**EXERCISE**. Whenever a line below includes the word "computer", copy that line.

**GIVEN RECORDS**.
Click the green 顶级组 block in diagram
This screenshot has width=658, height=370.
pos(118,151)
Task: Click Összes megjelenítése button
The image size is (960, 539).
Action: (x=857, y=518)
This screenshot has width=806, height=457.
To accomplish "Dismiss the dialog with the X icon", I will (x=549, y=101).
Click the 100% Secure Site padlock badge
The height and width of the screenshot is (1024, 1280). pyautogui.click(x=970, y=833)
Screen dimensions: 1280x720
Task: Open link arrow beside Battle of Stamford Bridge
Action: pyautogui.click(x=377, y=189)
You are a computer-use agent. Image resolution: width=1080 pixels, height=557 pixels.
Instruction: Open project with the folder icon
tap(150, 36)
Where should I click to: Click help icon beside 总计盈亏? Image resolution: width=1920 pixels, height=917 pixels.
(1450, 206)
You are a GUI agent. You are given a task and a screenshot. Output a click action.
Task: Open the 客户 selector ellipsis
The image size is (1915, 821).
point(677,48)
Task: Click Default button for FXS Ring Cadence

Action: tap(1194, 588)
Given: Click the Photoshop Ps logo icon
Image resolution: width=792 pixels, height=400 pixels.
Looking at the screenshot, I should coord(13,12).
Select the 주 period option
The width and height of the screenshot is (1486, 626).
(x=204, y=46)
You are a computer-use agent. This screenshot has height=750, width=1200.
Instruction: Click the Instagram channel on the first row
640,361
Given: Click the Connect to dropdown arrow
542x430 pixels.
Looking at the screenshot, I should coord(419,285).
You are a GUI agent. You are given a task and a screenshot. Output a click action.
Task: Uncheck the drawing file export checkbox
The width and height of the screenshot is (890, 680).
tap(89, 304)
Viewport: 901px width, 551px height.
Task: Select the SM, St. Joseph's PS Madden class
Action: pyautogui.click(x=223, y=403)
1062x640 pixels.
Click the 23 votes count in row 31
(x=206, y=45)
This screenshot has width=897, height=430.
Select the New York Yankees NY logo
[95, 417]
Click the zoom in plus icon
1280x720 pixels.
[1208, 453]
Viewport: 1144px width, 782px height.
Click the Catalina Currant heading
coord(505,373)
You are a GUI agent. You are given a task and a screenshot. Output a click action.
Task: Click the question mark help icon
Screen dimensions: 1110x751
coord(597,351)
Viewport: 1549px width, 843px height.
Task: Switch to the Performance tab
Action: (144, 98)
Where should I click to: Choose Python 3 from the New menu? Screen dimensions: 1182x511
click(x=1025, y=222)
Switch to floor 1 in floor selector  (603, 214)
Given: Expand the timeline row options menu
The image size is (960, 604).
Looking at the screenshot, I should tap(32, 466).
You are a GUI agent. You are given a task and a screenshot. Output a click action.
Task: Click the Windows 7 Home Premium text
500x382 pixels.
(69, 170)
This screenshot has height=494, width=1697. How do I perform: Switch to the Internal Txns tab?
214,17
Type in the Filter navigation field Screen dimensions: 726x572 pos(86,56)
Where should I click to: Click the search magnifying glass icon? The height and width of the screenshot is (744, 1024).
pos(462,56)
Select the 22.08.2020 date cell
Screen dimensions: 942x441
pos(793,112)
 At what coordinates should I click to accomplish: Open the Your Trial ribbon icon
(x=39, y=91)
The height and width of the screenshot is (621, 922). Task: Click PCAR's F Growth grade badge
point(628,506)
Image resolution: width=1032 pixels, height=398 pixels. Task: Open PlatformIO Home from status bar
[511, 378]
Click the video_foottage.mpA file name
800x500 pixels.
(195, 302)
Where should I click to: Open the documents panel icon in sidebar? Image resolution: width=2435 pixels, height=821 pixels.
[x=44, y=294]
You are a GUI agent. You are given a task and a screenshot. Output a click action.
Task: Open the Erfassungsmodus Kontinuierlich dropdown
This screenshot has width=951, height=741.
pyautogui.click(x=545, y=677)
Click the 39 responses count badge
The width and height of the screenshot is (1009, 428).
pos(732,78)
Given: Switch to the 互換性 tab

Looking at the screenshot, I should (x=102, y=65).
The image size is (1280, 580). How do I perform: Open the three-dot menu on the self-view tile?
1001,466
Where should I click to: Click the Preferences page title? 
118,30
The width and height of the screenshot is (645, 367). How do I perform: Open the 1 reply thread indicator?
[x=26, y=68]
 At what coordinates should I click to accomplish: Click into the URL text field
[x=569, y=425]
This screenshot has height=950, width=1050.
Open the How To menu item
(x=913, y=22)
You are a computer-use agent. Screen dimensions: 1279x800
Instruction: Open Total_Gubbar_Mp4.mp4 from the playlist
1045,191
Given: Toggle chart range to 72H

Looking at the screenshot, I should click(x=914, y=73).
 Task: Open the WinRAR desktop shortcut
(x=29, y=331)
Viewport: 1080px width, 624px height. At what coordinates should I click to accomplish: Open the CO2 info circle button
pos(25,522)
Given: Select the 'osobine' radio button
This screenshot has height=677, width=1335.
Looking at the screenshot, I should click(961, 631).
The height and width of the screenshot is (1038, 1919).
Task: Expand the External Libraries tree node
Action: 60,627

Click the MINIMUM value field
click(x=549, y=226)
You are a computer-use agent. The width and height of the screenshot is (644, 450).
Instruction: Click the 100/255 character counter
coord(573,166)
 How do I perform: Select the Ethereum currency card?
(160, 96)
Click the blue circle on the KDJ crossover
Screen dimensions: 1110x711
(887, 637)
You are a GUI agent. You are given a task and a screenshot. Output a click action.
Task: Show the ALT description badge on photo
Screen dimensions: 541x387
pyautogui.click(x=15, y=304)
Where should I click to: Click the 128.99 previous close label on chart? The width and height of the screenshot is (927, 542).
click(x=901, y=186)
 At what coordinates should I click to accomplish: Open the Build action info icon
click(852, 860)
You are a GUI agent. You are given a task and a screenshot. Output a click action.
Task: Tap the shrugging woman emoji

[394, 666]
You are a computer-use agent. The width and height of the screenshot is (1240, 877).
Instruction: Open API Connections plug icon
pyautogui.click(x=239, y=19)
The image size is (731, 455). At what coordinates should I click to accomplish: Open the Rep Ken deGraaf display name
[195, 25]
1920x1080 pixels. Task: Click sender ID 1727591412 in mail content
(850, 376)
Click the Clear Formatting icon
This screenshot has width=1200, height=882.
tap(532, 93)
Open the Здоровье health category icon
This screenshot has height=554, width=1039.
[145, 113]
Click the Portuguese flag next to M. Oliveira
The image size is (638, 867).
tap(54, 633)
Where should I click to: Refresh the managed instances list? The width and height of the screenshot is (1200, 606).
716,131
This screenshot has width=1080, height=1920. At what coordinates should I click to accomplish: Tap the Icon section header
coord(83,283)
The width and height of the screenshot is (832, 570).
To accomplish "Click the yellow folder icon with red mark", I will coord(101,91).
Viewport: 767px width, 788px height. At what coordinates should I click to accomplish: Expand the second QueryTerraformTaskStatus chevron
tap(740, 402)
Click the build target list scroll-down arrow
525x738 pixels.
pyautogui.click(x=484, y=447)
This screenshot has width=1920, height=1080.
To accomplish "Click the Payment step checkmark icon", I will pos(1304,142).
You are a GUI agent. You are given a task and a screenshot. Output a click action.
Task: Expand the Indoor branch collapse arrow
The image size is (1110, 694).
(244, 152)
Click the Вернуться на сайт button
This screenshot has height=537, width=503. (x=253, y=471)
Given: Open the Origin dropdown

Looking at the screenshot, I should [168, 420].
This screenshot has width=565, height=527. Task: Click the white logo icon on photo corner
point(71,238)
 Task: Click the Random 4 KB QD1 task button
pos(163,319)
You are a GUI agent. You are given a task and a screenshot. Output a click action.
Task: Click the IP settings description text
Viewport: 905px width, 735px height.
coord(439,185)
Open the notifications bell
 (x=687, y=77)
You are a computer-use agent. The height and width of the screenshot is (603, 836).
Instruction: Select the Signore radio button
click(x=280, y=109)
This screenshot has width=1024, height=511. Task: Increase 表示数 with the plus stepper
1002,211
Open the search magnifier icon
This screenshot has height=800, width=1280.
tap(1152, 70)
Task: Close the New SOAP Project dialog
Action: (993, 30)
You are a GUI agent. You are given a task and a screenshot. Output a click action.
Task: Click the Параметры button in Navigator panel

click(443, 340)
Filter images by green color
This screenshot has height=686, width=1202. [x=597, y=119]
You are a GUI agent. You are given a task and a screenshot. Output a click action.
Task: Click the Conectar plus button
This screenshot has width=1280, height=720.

**WRITTEN ANSWER**.
You are a computer-use agent. Image resolution: width=1080 pixels, height=557 pixels.
You are a computer-use agent. This screenshot has height=750, width=1200.
You are a computer-use agent. Screen dimensions: 1279x800
You are a computer-use agent. The width and height of the screenshot is (644, 450).
You are a computer-use agent. The width and height of the screenshot is (1240, 877).
You are a computer-use agent. The height and width of the screenshot is (603, 836).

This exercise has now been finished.